No One Can Purify You: Why Early Buddhism Says You’re Not Dirty — and Not Clean Either (Bhante Dr. G. Chandima) Skip to main content

No One Can Purify You: Why Early Buddhism Says You’re Not Dirty — and Not Clean Either (Bhante Dr. G. Chandima)


🧠💥 Purity in Early Buddhism: Not What You Think

1. Purity Is Not What the World Thinks It Is

➡️ Shock factor: Early Buddhism deconstructs external purity. Ritual baths, caste-based notions, and even extreme asceticism are useless if the mind is still defiled by greed, hatred, and delusion.

2. Purity is a Process, Not a Status

➡️ Purity isn’t something you are — it’s something you do. It’s not a condition imposed by birth or priesthood (monk/nun), but a psychological transformation through meditative development.

🌀 Your entire identity is a karmic compost pile — and through mindfulness, you compost that pile into a lotus.

3. Even the Concept of Purity Must Be Let Go


➡️ The truly awakened sees beyond dualities. The obsession with “purity” itself becomes a hindrance when clung to.
🧘 The purest being does not label anything “pure.”
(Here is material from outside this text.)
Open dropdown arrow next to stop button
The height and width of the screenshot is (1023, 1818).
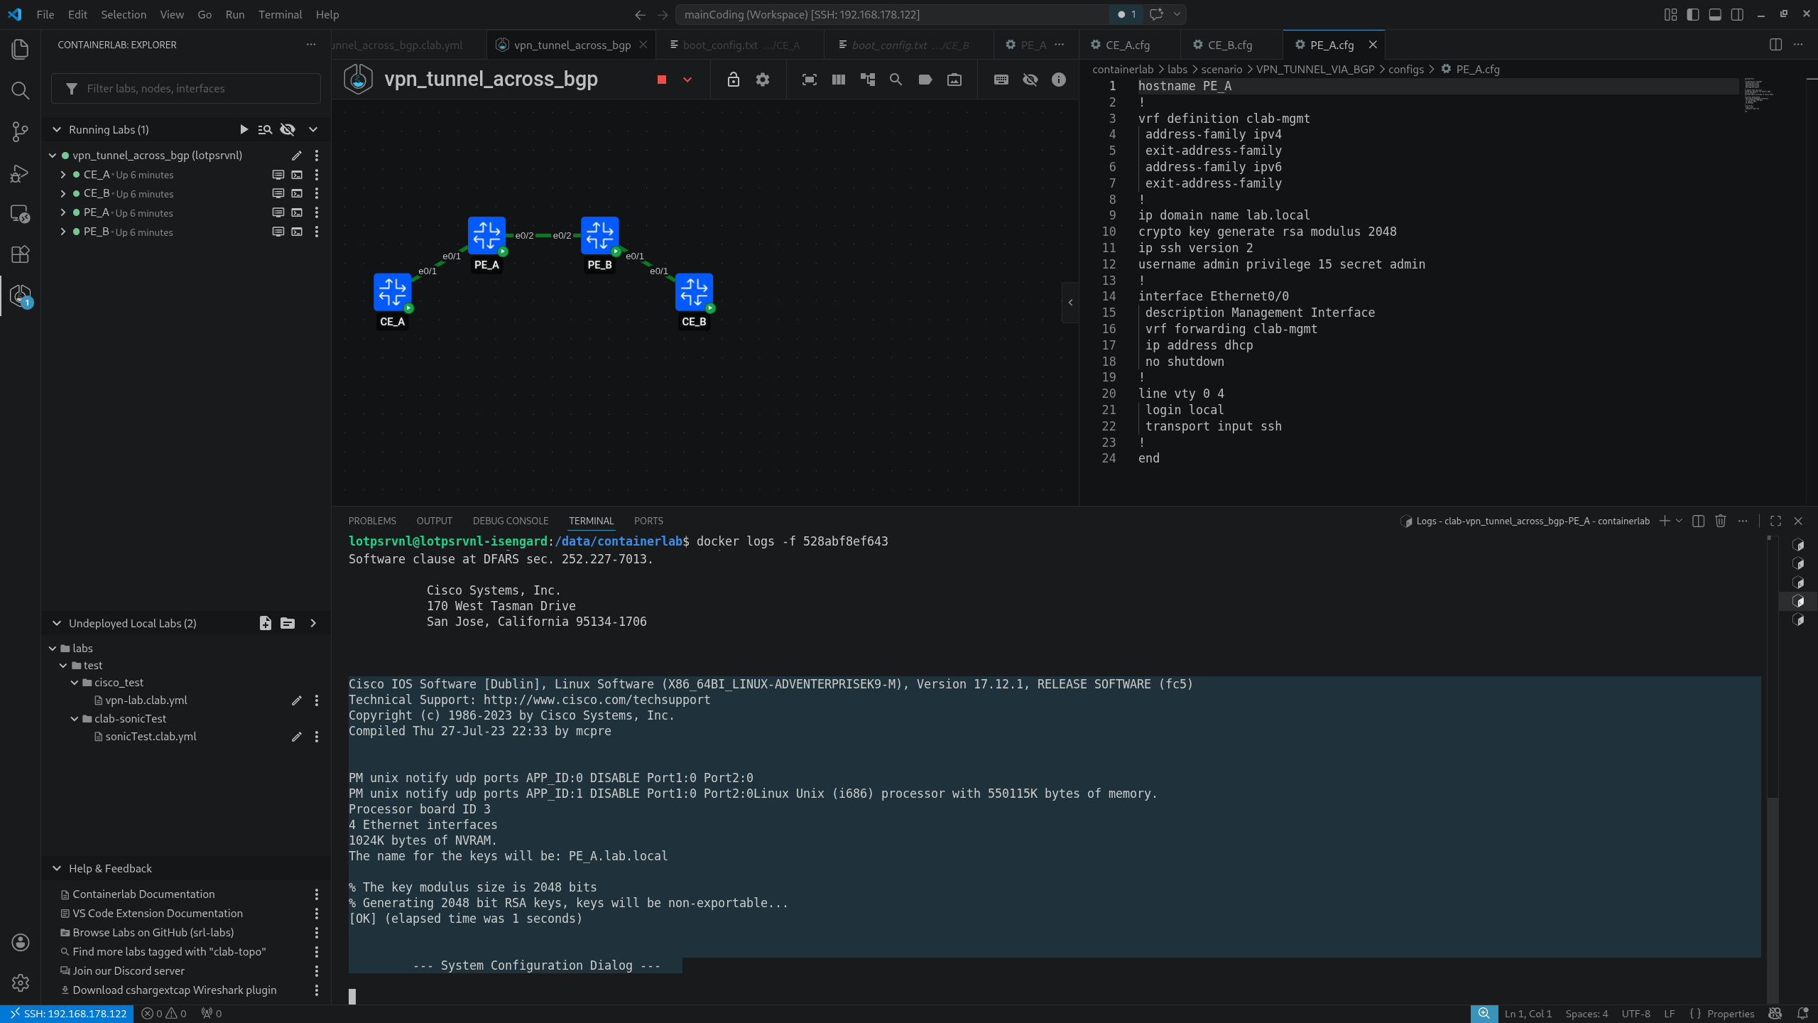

4. No One Can Make You Pure — Not Even a Buddha

Tumhehi kiccaṁ ātappaṁ, akkhātāro tathāgatā.”
— Dhammapada 276

“You yourselves must strive. The Buddhas only show the way.”

➡️ No one can sprinkle water on your forehead and zap you clean. You purify yourself — through wisdom, effort, and insight.

🧬 Purity is DIY Enlightenment.

5. Paradox: Purity Arises by Embracing the Impure

Yathā agāraṁ succhannaṁ vuṭṭhī na samativijjhati...
evam subhāvitaṁ cittaṁ rāgo na samativijjhati.

— Dhammapada 13/14

Just as rain cannot leak into a well-thatched house, lust cannot penetrate a well-developed mind.

➡️ This means even when lust, hatred, or confusion arise, the well-trained mind doesn’t let them in. You don’t fight defilements with repression. You outgrow them.

🧠🔥 The impure becomes fuel for the fire of awakening.

6. The Ultimate Purity Is the Absence of ‘I’

Sabbe dhammā anattā.”
— Dhammapada 279

“All phenomena are not-self.”

➡️ Purity is not a purified self — it’s the realization there never was a fixed self to purify.
🕳️ You don’t just clean the mirror — you realize the mirror was a projection all along.

 In Sum: Early Buddhist Purity Is...

🔥 Not ritualistic, but transformative
🌀 Not fixed, but fluid
🧠 Not external, but internal
🪷 Not achieved, but realized
🌪️ Not personal, but selfless

Want to truly understand purity?

Watch your thoughts without owning them. Let them rise and fall.
That’s the real sacred bath — where the ego dissolves, and the Dhamma remains.